The Windows Mobile emulator
First, download the Windows Mobile 6.1 emulator from the Microsoft website. Previous versions of the emulator were difficult and time-consuming to install, but the Windows Mobile 6.1 emulator is easy.
Before installing the emulator, you must install the Visual C++ 2005 SP1 Redistributable Package. The installation procedure for this is also simple.
Connecting the emulator to the network
One of the first questions that Exchange administrators ask about the mobile device emulator is: How is it possible to mimic mobile communications through an emulator without a cell link? Unfortunately, this is one aspect of mobile communications that the Windows Mobile emulator simply cannot simulate. You can, however, configure the mobile device simulator to connect to your existing TCP/IP network connection, and use that connection in place of a cell link.
To connect a Windows Mobile device to a network, you must first choose which mobile device emulator image you're going to use. The mobile device simulator software development kit (SDK) provides you with several different emulators. The primary difference between them is the screen resolution.
You can launch the emulator by choosing All Programs -> Windows Mobile 6 SDK -> Standalone Emulator Images -> US English from the Windows start menu. You can find several emulator images located within the Standalone Emulator Images folder. Launch the emulator image that has a screen resolution that meets your needs.

→ **What to work on**: Copy the passage of the Windows Mobile emulator text from "To connect a" up to and including "the screen resolution.", word for word.

→ **Data block**:
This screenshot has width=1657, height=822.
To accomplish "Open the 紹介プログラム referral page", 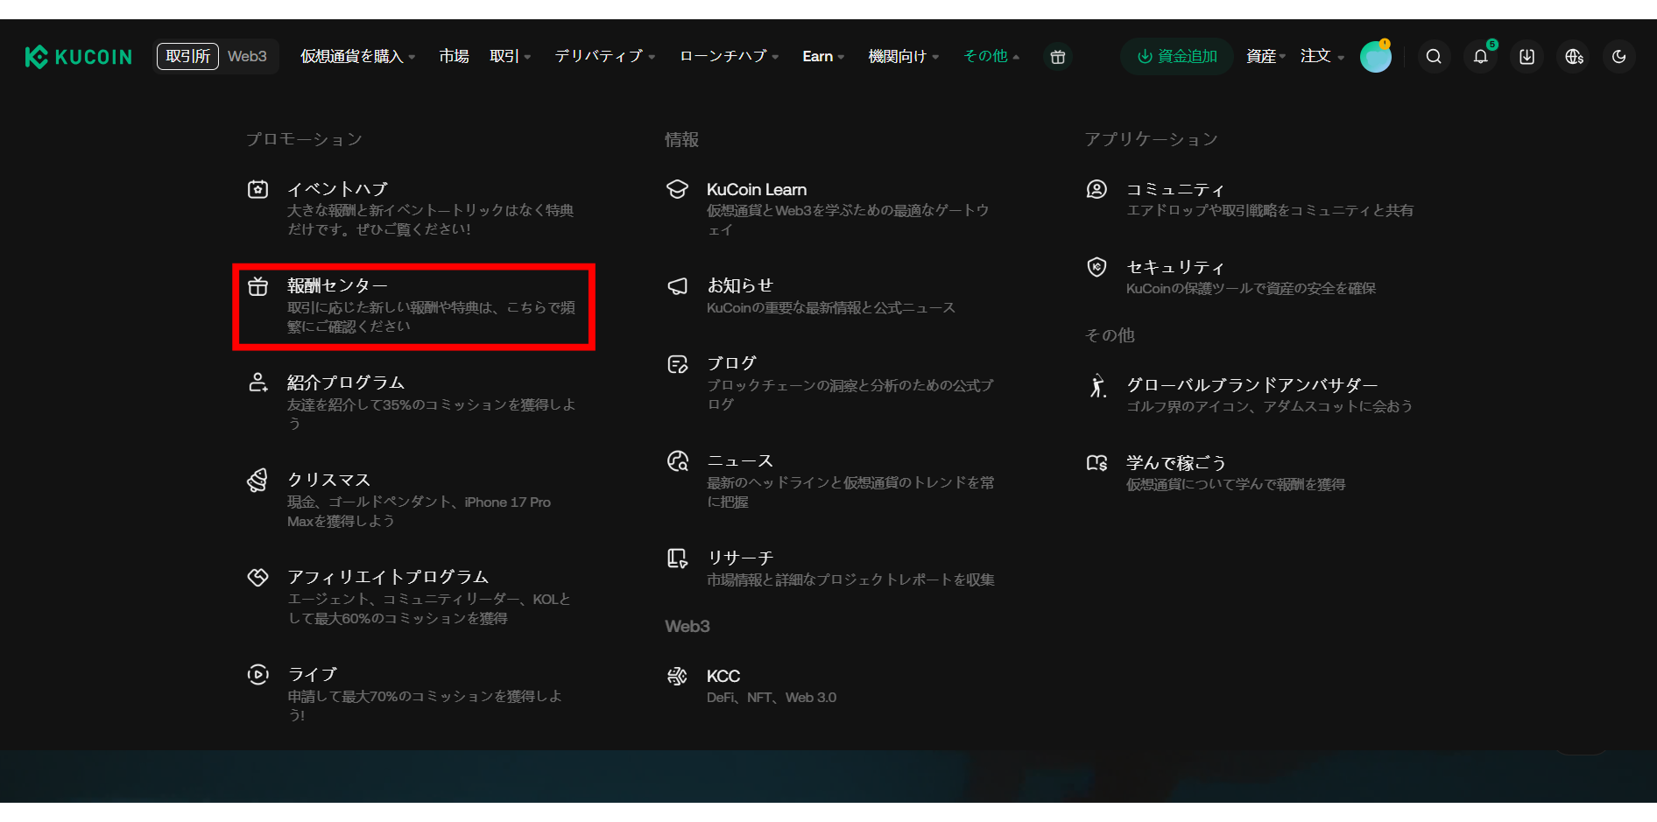I will coord(345,383).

→ **Written solution**:
To connect a Windows Mobile device to a network, you must first choose which mobile device emulator image you're going to use. The mobile device simulator software development kit (SDK) provides you with several different emulators. The primary difference between them is the screen resolution.